I’m surprised by this in Rhino 8. Could have sworn someone from McNeel said that they would become per face colors in an old Serengeti (Rhino WIP) topic, but now I can’t find mention of it…
I know it was requested, but I don’t believe it was implemented. IIRC if both (all) objects have per-face colors set, it should work. (Edit: just checked, and it does.) I think I made a script to convert objects to per-face color at that time, let me see if I can find it and if it works…
Here it is:
ConvertToPerFaceColors.py (1.6 KB)
Ah, what’s interesting is that it works to preserve the per-face colors on the surfaces, however, the result still has one single “object color” which is applied to all the edges. So the results can be funny.
Thanks for the script! Your observations are unfortunately correct.

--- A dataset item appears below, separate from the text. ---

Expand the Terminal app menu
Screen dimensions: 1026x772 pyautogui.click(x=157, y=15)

Here’s what I think Rhino should do, and maybe the script can be modified to do it:
- Check if the selection contains objects of different color.

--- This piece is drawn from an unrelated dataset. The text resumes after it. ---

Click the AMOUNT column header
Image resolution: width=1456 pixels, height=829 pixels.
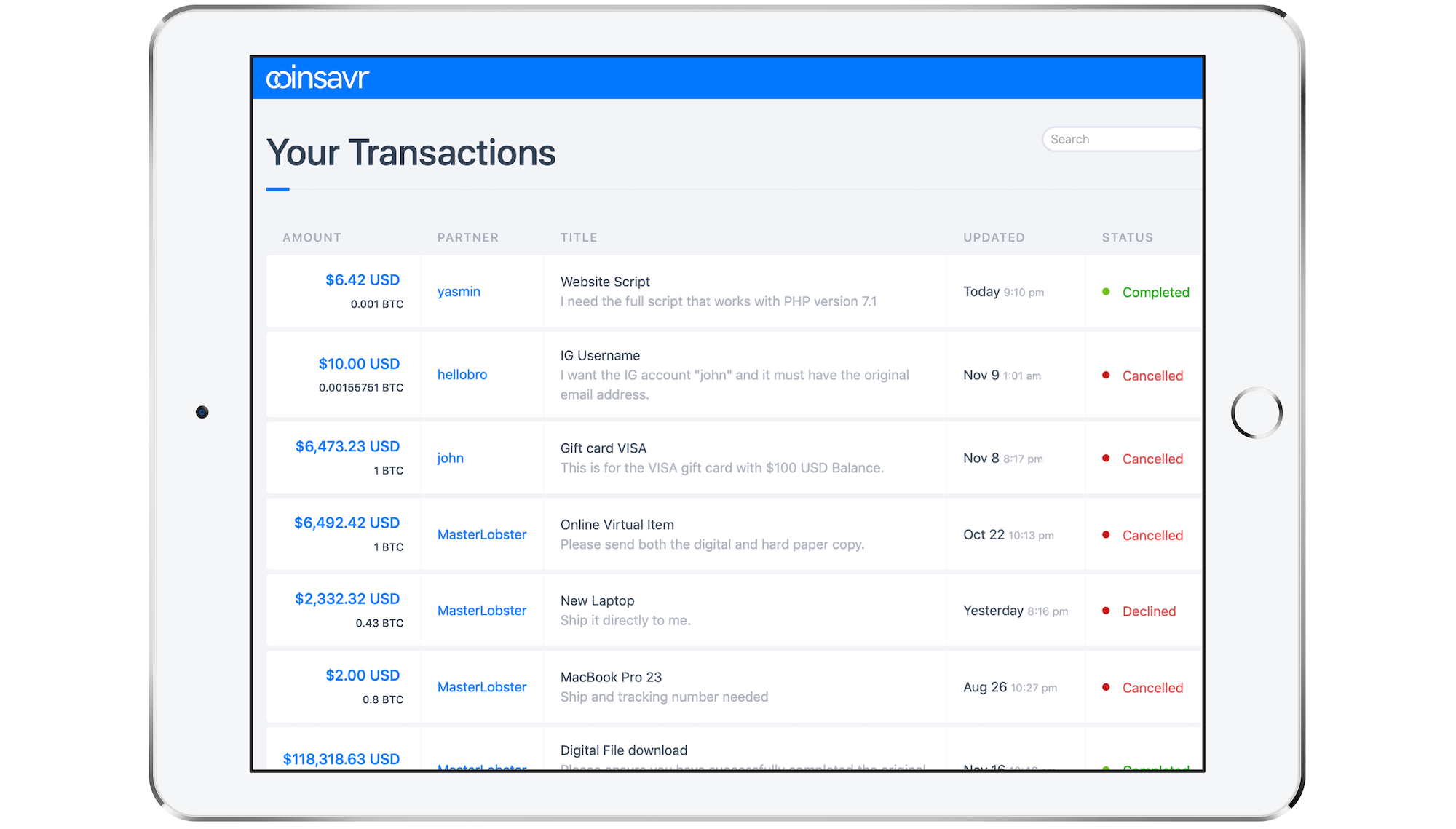(312, 237)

- If so, convert all but one of those objects to per face colors instead.
- Boolean union them to get a correctly colored result.

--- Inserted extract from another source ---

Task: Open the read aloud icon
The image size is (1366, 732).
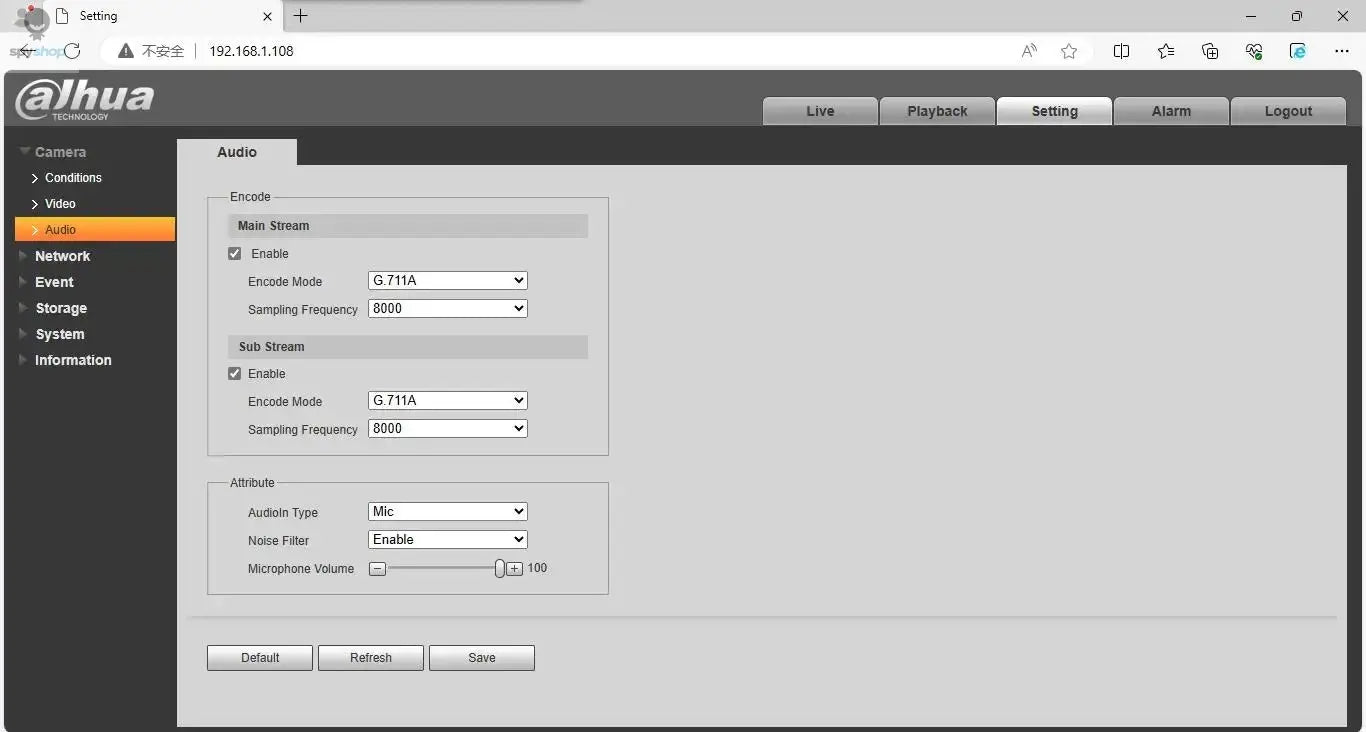Action: pyautogui.click(x=1029, y=51)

Unfortunately I haven’t learned scripting well enough to modify it, but maybe one of these days I’ll take my time to try.
Well, it is possible that people will want to have the result be one single object with one single color. So that means we would need a PreservePerFaceColors=Yes/No
command line switch on all the Boolean operations - but also Join etc.! - or something That’s a pretty extensive modification and who knows what else it might break…
If you don’t have a lot of objects, mouse pick select the object you want to retain the object color first, then the rest. I think the result will take on the object color of the first picked object.